Presentato al MIMIT il francobollo dedicato all’Automotoclub Storico Italiano, nato nel 1966 e oggi punto di riferimento del motorismo storico.
Il 16 giugno 2026, nel Salone degli Arazzi di Palazzo Piacentini a Roma, è stato presentato il francobollo ordinario dedicato al 60° anniversario dell’ASI.
L’emissione appartiene alla serie tematica “Le eccellenze del patrimonio culturale italiano”.
Un riconoscimento che lega veicoli storici, cultura, memoria e identità nazionale.
UN ANNIVERSARIO CHE DIVENTA SEGNO
Sessant’anni di storia racchiusi in un francobollo. L’Automotoclub Storico Italiano celebra il proprio anniversario con un’emissione commemorativa presentata al Ministero delle Imprese e del Made in Italy.
All’evento hanno preso parte, tra gli altri, Fausta Bergamotto, Sottosegretario di Stato con delega alla filatelia, Alberto Scuro, Presidente ASI, Fabio Gregori, Luca Sciascia e Giovanni Machetti di Poste Italiane.
MOTORISMO STORICO E CULTURA ITALIANA
Il francobollo richiama il dinamismo dei veicoli storici attraverso un linguaggio grafico ispirato al Futurismo, movimento artistico del primo Novecento che aveva posto al centro la macchina, la velocità e il movimento.
La scelta non è soltanto estetica. L’immagine sottolinea il legame tra motorismo storico e cultura, tra sviluppo tecnico e società, tra bellezza meccanica e ingegno umano. Il messaggio è chiaro: il veicolo storico non è solo passione, ma patrimonio da conservare e raccontare.
UNA MEMORIA CHE GUARDA AVANTI
L’emissione rientra nelle attività promosse da ASI per celebrare il 60° anniversario e condividere questo percorso con appassionati, club e comunità in tutta Italia.
Il motorismo storico viene così presentato come una risorsa culturale per il Paese. Raccontare l’evoluzione della locomozione significa leggere una parte dello sviluppo dell’umanità degli ultimi 150 anni, dalla mobilità quotidiana alla costruzione dell’immaginario collettivo.

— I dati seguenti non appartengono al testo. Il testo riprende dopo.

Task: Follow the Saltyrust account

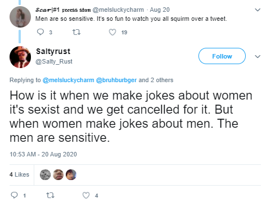Action: tap(222, 56)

Un francobollo misura pochi centimetri, ma può contenere molto più di un’immagine. In questo caso custodisce 60 anni di storia, il valore della conservazione e il movimento di un’Italia che ha saputo trasformare la meccanica in cultura. Sobrio, simbolico, destinato a viaggiare: come ogni memoria che vuole restare viva.